Viele EU-Zulassungsanträge der letzten Jahre weisen Lücken auf: Zum Beispiel wurde Hinweisen auf negative Effekte nicht nachgegangen oder es wurden bestimmte Fragen erst gar nicht gestellt. Doch selbst im Vergleich mit diesem oft kritisierten Standard ist der Zulassungsantrag der BASF von ausgesprochen schlechter Qualität. Die EFSA listet in ihrer Stellungnahme 22 Seiten mit Bedenken der Mitgliedsstaaten auf, gibt aber dennoch grünes Licht. Hier nur einige Highlights:
Die Sicherheit als Futtermittel soll mit zwei Studien belegt werden. In der ersten enthielt die Nahrung von Ratten 90 Tage lang 5 Prozent gefriergetrocknete Kartoffeln. In anderen Fütterungsversuchen beträgt der GVO-Anteil bis zu 30 Prozent. Doch selbst mit diesem geringen Anteil und in dem kurzen Zeitraum, ließen sich negative gesundheitliche Effekte feststellen. Rattenweibchen zeigten signifikant veränderte Werte in Bezug auf ihre weißen Blutkörperchen und ein verändertes Gewicht der Milz. Diese Unterschiede wurden jedoch nicht weiter untersucht.
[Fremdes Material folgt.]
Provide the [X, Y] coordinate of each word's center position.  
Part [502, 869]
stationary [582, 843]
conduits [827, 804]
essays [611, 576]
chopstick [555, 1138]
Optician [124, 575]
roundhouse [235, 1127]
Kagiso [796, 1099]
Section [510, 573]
In einer zweiten Studie wurden in zwei Versuchsreihen jeweils sechzehn Kühe für acht Wochen mit gentechnisch veränderter Kartoffelpulpe gefüttert. Kartoffelpulpe ist das Abfallprodukt der industriellen Stärkegewinnung. Bei dem Versuch wurden keine Gesundheitsparameter wie zum Beispiel Blut oder Urin untersucht sondern lediglich das Gewicht der Tiere gemessen. Außerdem handelte es sich um eine Kuhrasse, die auf reine Milchleistung gezüchtet und für die Mast ungeeignet ist. Die Aussagekraft dieser Studie ist in etwa so groß, als würde man die Sicherheit eines Oldtimers dadurch bestimmen, wie schnell er von 0 auf 100 beschleunigt, ohne die Bremsen und Abgasemissionen zu messen.
In dem gesamten Zulassungsverfahren wurde kein Versuch mit frischen Kartoffeln unternommen, weder roh so, wie sie an Kühe verfüttert werden oder wie sie Wildtiere auf dem Acker fressen könnten, noch gekocht, so wie sie in der menschlichen Nahrung vorliegen könnten.
.. um Aussagen über die Umweltverträglichkeit zu treffen
Um die Umweltstudien ist es noch schlechter gestellt. Auch hier wurden zwei Versuche vorgelegt. In dem einen wurde die Anzahl der Athropoden (Insekten und andere Gliedertiere) auf Versuchsflächen gezählt. In dem Versuch wurden keine Unterschiede festgestellt - allerdings wurden die Flächen während des Versuchs wiederholt mit Insektiziden behandelt. So lassen sich kaum aussagekräftige Werte feststellen.
Bei dem zweiten Versuch handelt es sich um Daten aus einem klassischen Sortenversuch ohne Umweltparameter. Die Daten zeigen, dass es "keine erhöhte Anfälligkeit oder Resistenz für Schädlinge und Krankheiten gibt, und auch keine Veränderung in der Empfindlichkeit gegenüber einer Anzahl von Kartoffelviren". Bei dieser Studie handelt es sich also eindeutig nicht um eine Umweltverträglichkeitsstudie. Was sagt uns der Versuch über andere Insekten, Bodenorganismen und Wildtiere, die während des Anbaus und nach der Ernte mit den Kartoffeln in Kontakt kommen? Was sagt er uns darüber, ob die veränderte Zusammensetzung und zum Beispiel der höhere Zuckergehalt die Kartoffel für Wildtiere attraktiver macht?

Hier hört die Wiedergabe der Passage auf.